Par le travail de l’incorporation, par cette recréation de soi à travers autre que soi, le corps augmente sa densité en singularité, sa subjectivité. Est-ce à dire que cette incorporation serait l’Incarnation ou la Résurrection? A la fois non et oui. C’est serait l’approximation philosophique, ou le figuratif seul possible dans l’intervalle de nos vie. D’ailleurs il serait dangereux de croire que le corps peut se singulariser et s’enrichir à l’infini. On ne peut pas tout incorporer. Cette finitude corporelle est d’ailleurs essentielle pour justement laisser place à la diversité des formes de vie, des formes de l’interprétation de l’existence, des manières de s’offrir au temps, aux autres. Du même coup cette finitude laisse place aux échanges, qui n’ont aussi tout leur sens que rapporte à cette pluralité des corps. C’est probablement l’erreur que nos démocraties marchandes et communicationnelles de croire que tout pourrait s’échanger et se communiquer. C’est une illusion, car il y a des blessures, des joies, des convictions incommunicables: nos points de vue restent ancrés dans les corps insubstituables.

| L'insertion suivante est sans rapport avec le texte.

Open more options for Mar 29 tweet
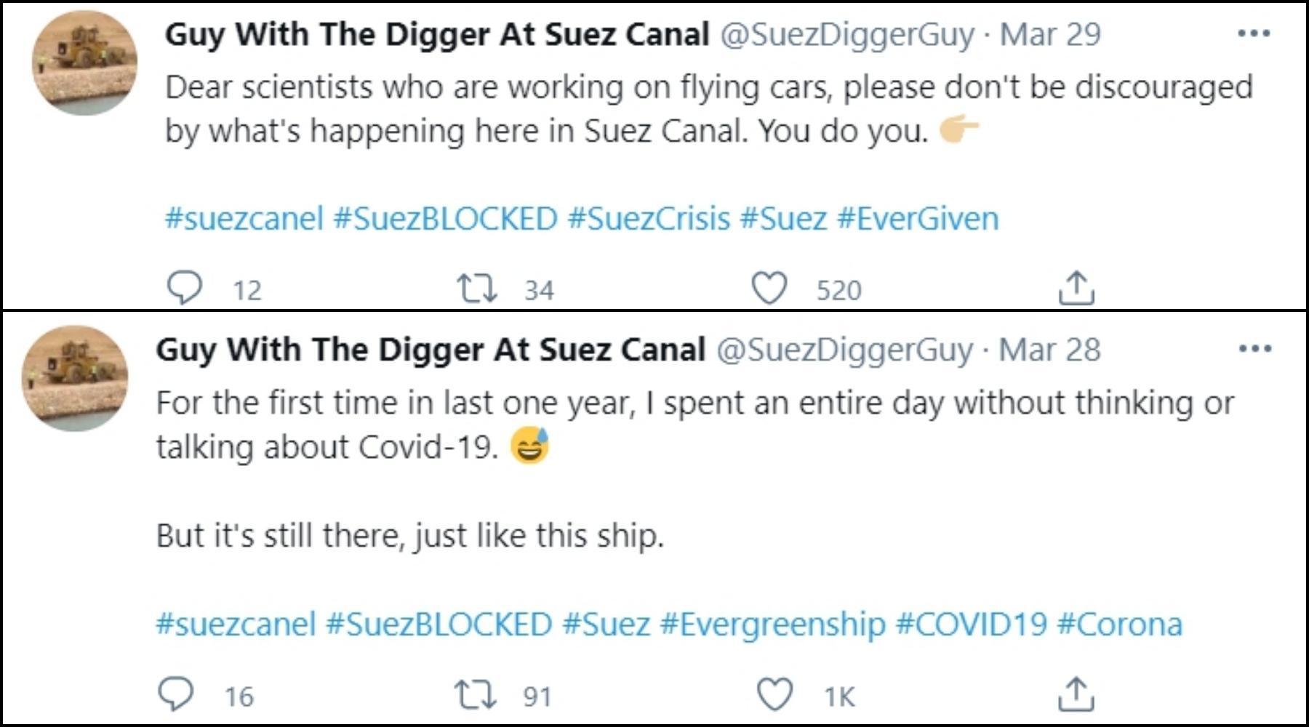 click(x=1254, y=33)
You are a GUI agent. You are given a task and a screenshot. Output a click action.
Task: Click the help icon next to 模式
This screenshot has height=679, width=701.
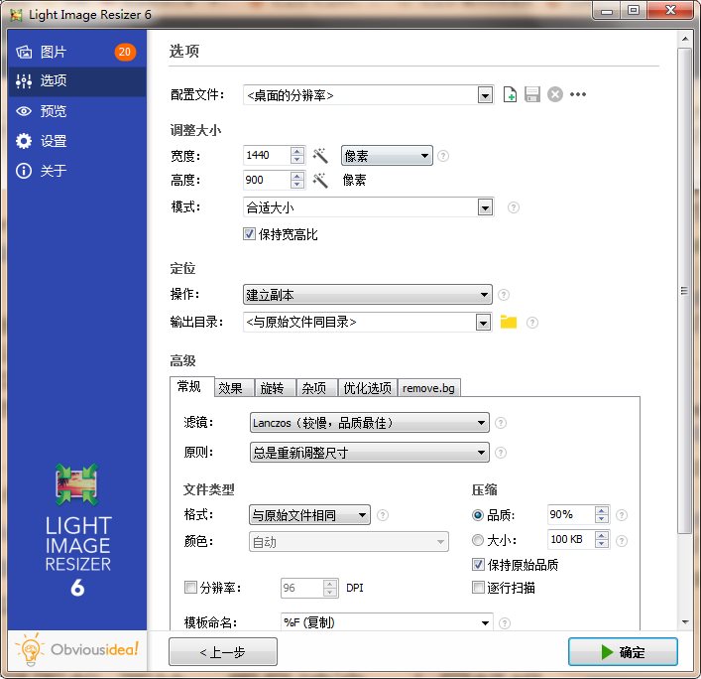(x=513, y=207)
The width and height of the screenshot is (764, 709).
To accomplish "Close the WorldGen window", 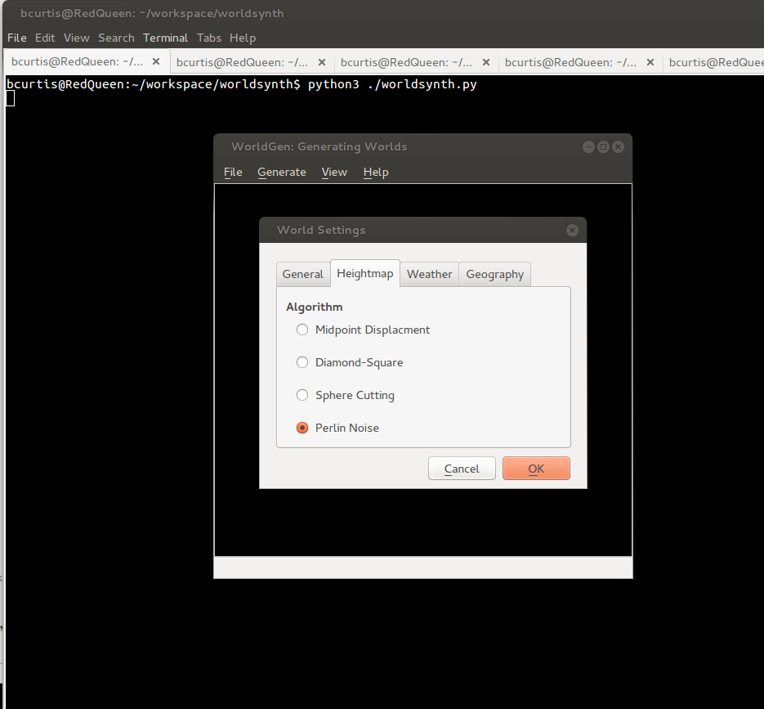I will 618,147.
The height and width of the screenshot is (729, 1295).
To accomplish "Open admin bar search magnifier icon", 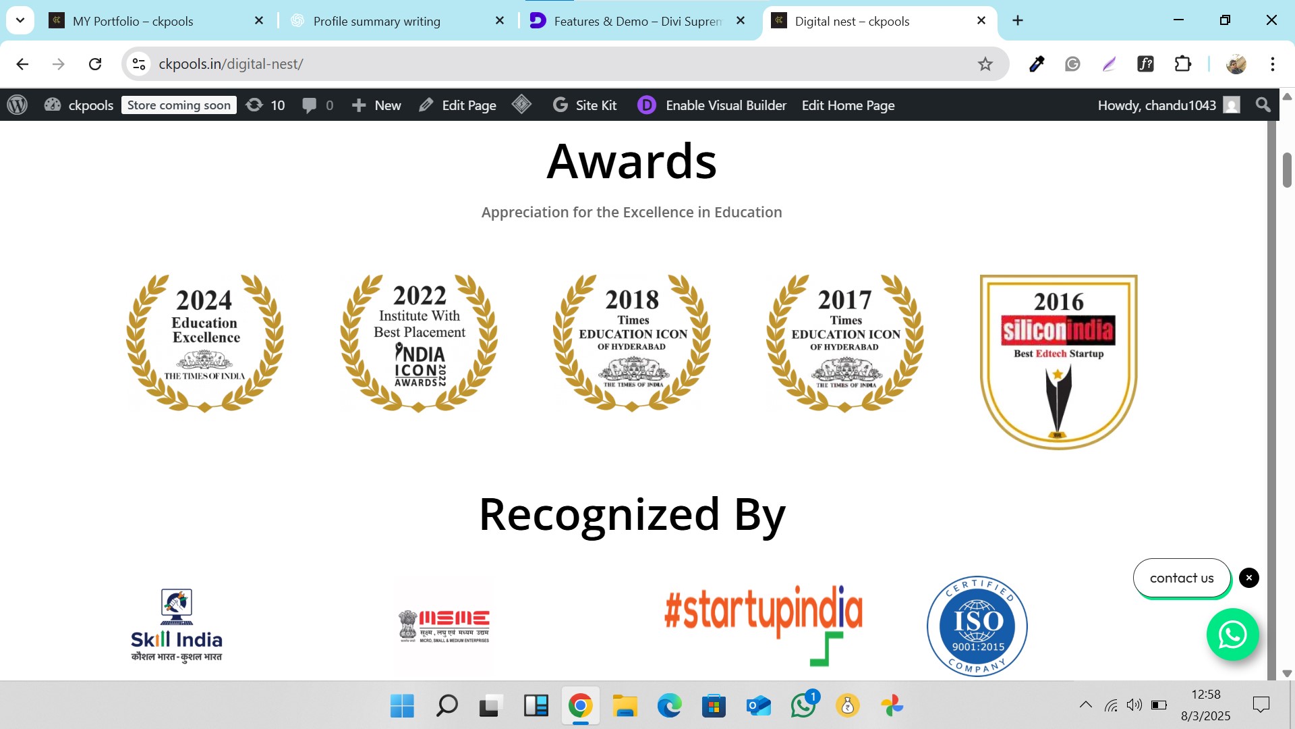I will tap(1263, 105).
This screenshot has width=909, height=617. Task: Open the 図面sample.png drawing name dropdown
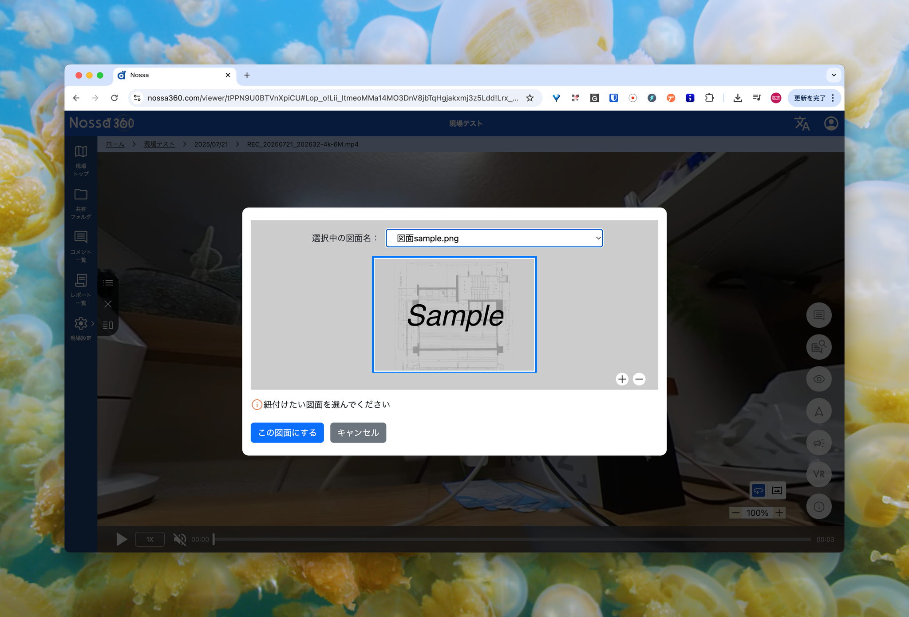tap(494, 238)
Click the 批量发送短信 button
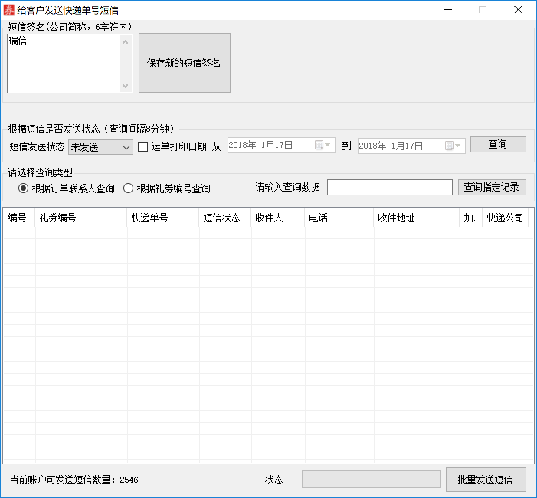The width and height of the screenshot is (537, 498). pos(485,480)
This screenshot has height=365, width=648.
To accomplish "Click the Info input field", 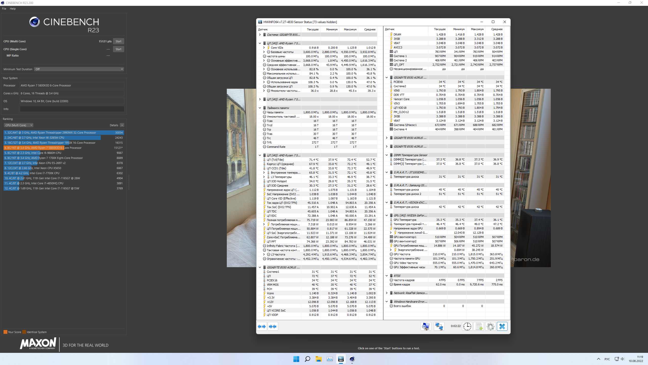I will click(72, 109).
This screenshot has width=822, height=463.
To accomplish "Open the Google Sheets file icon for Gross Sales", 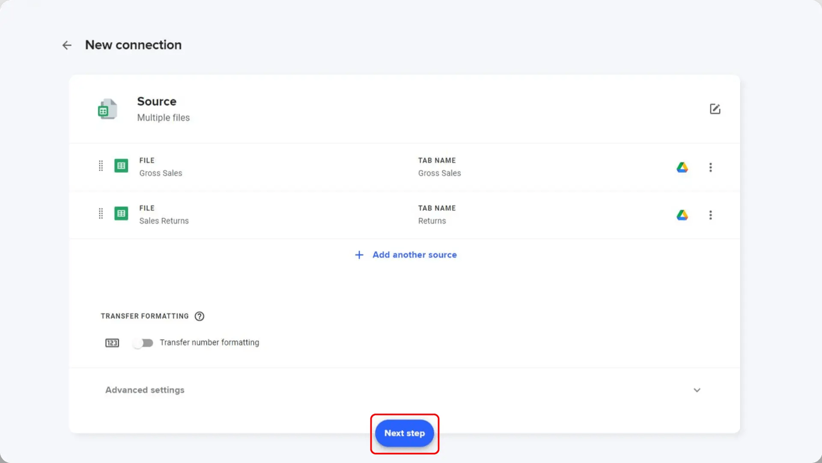I will point(121,166).
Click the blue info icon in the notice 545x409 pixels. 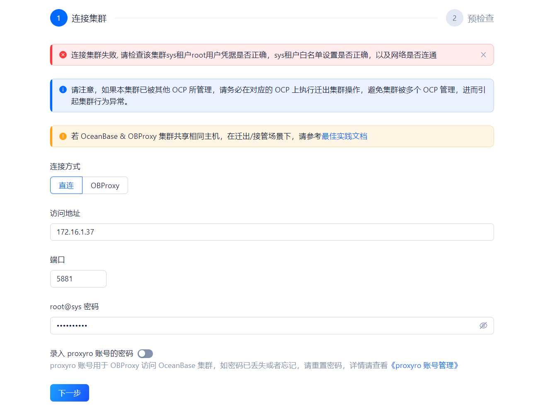(63, 90)
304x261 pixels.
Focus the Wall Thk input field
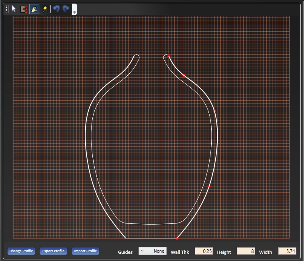(x=204, y=251)
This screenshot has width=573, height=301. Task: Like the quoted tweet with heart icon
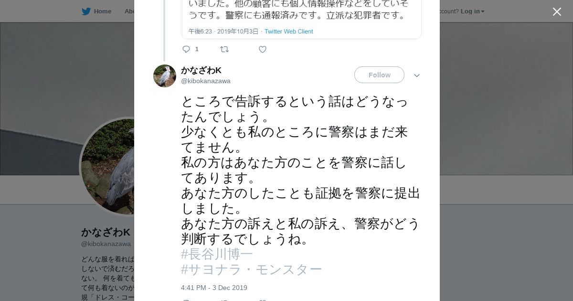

Que seraient nos corps, pourtant, si la parole ne pouvait s’y incorporer? Nous ne pouvons ni le dire ni le penser, nous ne pouvons figurer à quoi nous en serions réduits. Le corps humain est toujours-déjà un corps cultuel et d’une certaine manière un corps de toute part greffé, un corps poétique, un corps artificiel. Et toute l’histoire des moeurs et des représentations atteste cette aptitude à assimiler les inventions et les découvertes, à les recréer en nous. Depuis le feu et le dessin « primitif » jusqu’aux télécommunications, aux voitures et aux synthétiseurs musicaux, en passant par l’écriture ou le piano[6], nous voyons à chaque fois nos corps subjectifs, nos corps parlants les incorporer à son schématisme, et abandonner ce qui déborde sa capacité d’incorporation. C’est cela qui nous donne ce minimum de confiance par lequel nous pouvons envisager à la fois de réintégrer pleinement la technique à la vie humaine et le résister à ses abus. Dans cette confiance, nous ne pourrions pas même juger ni critiquer le nouveaux pouvoirs que nous avons obtenus, sur le vivant et sur nous mêmes.
Olivier Abel
Publié dans Ouvertures n°81/1er trimestre 1996.
Notes :
[2] Comme Merleau -Ponty (mais aussi André Dumas et France Quéré) avait cherché à le montrer.
[3] Les travaux de penseurs aussi différents que Husserl et Freud, Heidegger et Michel Henry, attestent bien cette redécouverte.
[4] Leur déploiement parfait serait la norme, par rapport à laquelle tout écart serait fixation à un stade inférieur, ou pathologie.
[5] Paul Ricoeur a souvent insisté sur ce jeu de l’incorporation et de la sédimentation dans l’histoire de la langue, de la littérature, des cultures. L’incorporation dont je parle n’est toutefois pas une sédimentation dans un thésaurus des usages, mais dans les plis, capacités ou facultés d’un corps subjectif.
[6] Philippe Fauré, le fils de Gabriel, avait écrit dans La Recréation du réel (PUF 1940) de très belle page sur la recréation imaginaire en soi d’un piano, d’une voiture, d’une ville, et cette « correspondance » que l’habitude autorise entre le réel et nous.